Bourne Will Be Satellite Location For Broadband Session
Bourne residents will have the opportunity to share their concerns and experiences with the area’s broadband services next week. The Massachusetts Broadband Institute has expanded its scheduled Internet For All listening session next week to include a satellite location in Buzzards Bay.
The listening session will take place on Thursday, September 28, from 3 to 5 PM and is a chance for Cape Codders to inform state leaders as to how federal funding should be used to advance digital equity and improve broadband internet services across the commonwealth. The confirmation of an additional satellite location in Bourne was shared after the town’s Cable, Internet & Telecommunications Advisory Committee met yesterday morningon Thursday morning, September 21.
Members of the CITAC committee voiced concerns earlier this month regarding the initial plan for the listening session, which was to hold one session for the entire Cape region in Barnstable. Both the location and late afternoon time frame were criticized by committee members for being inaccessible and inconvenient. Over the past few weeks, the committee has worked closely with both MBI and state Representative Steven G. Xiarhos (R-5th District) to establish an alternative option for Upper Cape residents.
The main in-person session will be held at Barnstable Town Hall as planned, and there will be two additional in-person satellite locations: Bourne Veterans Memorial Community Center in Buzzards Bay and the Oak Bluffs Public Library on Martha’s Vineyard. Residents also have the option to attend online via Zoom.

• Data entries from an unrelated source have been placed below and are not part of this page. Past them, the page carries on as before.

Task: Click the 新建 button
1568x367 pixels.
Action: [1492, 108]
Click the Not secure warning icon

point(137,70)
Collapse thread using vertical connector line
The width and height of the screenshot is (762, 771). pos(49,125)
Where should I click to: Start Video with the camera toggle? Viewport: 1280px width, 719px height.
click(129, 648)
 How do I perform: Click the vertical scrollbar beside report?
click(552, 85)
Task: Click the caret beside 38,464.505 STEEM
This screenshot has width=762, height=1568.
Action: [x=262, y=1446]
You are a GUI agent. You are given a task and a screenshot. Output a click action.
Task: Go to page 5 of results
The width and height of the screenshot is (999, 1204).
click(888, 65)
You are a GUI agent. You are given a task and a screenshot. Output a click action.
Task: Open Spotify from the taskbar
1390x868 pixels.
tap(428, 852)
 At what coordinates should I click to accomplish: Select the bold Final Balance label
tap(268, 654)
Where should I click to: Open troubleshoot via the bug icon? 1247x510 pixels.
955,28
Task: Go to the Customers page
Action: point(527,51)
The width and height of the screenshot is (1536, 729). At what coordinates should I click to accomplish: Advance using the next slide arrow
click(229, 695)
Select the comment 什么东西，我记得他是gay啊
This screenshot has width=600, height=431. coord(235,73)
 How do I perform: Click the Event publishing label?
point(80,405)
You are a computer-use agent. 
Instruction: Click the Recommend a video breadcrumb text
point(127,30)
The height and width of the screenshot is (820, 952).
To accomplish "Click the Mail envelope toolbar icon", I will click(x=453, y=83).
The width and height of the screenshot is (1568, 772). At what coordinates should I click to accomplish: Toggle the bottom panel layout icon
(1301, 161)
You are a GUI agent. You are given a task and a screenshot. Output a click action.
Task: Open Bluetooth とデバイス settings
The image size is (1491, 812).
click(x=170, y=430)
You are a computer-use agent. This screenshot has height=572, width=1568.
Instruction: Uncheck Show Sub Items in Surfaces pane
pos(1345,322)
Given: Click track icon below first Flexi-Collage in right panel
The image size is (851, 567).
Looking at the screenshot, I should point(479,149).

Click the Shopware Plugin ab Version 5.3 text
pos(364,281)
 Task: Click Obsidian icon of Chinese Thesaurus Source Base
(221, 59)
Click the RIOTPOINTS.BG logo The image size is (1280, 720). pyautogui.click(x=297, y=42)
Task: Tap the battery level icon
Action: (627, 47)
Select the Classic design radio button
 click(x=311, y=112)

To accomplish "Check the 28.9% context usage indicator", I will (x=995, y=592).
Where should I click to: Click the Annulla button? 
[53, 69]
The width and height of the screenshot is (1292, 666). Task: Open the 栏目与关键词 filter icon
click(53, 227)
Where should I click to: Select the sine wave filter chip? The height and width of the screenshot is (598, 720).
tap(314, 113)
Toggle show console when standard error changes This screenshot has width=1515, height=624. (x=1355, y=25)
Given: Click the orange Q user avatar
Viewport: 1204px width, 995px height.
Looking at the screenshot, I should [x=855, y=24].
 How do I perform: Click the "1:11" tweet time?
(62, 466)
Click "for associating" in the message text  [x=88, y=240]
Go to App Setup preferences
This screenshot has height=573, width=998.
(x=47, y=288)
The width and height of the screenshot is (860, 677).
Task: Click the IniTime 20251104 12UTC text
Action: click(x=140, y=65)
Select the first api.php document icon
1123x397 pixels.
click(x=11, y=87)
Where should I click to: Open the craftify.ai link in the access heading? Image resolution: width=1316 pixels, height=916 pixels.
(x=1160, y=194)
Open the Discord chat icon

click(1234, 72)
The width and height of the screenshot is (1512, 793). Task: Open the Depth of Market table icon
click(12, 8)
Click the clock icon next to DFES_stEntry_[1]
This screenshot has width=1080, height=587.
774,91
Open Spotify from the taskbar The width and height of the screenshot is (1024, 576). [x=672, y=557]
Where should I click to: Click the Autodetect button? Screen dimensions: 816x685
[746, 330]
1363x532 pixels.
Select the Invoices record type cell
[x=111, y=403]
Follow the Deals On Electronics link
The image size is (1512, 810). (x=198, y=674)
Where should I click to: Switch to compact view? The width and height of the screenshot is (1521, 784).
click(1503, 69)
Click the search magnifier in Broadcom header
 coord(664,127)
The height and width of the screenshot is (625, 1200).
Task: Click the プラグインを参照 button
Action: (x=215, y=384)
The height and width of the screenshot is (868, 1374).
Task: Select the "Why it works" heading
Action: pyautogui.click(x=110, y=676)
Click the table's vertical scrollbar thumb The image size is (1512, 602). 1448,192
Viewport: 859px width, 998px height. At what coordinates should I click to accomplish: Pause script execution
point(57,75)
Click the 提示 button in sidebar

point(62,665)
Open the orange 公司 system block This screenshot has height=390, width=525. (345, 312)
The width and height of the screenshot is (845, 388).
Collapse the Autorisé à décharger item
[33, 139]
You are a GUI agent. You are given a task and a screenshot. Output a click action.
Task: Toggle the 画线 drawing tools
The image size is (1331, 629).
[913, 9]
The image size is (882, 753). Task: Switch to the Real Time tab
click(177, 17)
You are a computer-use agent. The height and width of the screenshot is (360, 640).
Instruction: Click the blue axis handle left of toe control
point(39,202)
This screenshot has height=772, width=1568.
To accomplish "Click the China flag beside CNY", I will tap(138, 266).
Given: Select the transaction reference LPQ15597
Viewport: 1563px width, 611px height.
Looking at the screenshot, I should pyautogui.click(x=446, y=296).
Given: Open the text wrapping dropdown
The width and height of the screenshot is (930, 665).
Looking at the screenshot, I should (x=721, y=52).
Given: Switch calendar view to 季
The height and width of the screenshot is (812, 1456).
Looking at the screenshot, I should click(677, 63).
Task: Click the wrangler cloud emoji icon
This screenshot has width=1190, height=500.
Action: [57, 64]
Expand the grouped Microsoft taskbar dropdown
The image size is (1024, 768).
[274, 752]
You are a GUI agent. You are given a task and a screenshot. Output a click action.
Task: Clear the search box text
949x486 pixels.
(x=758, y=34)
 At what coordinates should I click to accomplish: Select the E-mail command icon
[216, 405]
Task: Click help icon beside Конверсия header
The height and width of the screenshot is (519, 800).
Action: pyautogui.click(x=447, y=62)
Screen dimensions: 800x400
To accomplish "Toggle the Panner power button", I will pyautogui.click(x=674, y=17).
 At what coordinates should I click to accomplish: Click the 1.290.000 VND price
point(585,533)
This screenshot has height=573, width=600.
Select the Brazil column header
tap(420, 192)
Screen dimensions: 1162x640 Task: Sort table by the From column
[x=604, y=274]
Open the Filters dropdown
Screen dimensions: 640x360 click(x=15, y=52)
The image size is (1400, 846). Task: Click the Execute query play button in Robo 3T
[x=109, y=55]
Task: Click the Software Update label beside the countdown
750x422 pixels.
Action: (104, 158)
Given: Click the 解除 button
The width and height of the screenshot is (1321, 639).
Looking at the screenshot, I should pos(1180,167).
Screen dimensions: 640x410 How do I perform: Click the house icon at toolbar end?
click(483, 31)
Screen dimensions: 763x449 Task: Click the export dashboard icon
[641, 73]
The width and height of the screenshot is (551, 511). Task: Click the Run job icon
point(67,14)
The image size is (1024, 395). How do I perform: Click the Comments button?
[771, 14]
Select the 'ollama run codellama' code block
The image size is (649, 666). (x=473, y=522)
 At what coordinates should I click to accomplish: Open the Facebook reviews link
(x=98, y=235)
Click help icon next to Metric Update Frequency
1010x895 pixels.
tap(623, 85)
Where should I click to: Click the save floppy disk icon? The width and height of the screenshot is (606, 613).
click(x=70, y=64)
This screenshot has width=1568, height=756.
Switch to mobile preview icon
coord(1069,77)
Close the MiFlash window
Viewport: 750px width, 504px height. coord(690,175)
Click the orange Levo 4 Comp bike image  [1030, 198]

Registration is required for all attendees, both online and in person. To register for the session, visit broadband.masstech.org.
In June the broadband institute announced its Internet for All Listening Tour, which consists of a series of regional meetings and focus groups that will serve as the basis for developing a plan for how federal Bipartisan Infrastructure Law funds will be expended to achieve universal access and digital equity across Massachusetts. The sessions, which kicked off at the beginning of September in Brockton, allow community members to provide feedback to state leaders to identify digital equity gaps, the reliability of internet access, internet affordability, digital literacy, the need for skills training and making devices available for residents statewide.
The broadband institute will use the feedback to develop statewide broadband plans to create data-driven roadmaps to achieve universal access and digital equity across the state. The efforts will be supported by $147 million in federal funding that Massachusetts received through President R. Joseph Biden Jr.’s Bipartisan Infrastructure Law, which is providing a total of $42 billion across the country with the goal of providing high-speed, affordable broadband to all Americans by 2030.
“These are once-in-a-lifetime funds that can be transformative to Cape Cod, which sorely needs increased investment in its digital infrastructure,” said Steve Smith, Cape Cod Technology Council executive director, in a press release. “I encourage the public to attend the Broadband Institute’s listening session at the end of this month to provide feedback, which will be critical to how the state allocates these funds.”
The Massachusetts Broadband Institute is a division of the Massachusetts Technology Collaborative that works to extend high-speed internet access and availability to communities across the commonwealth.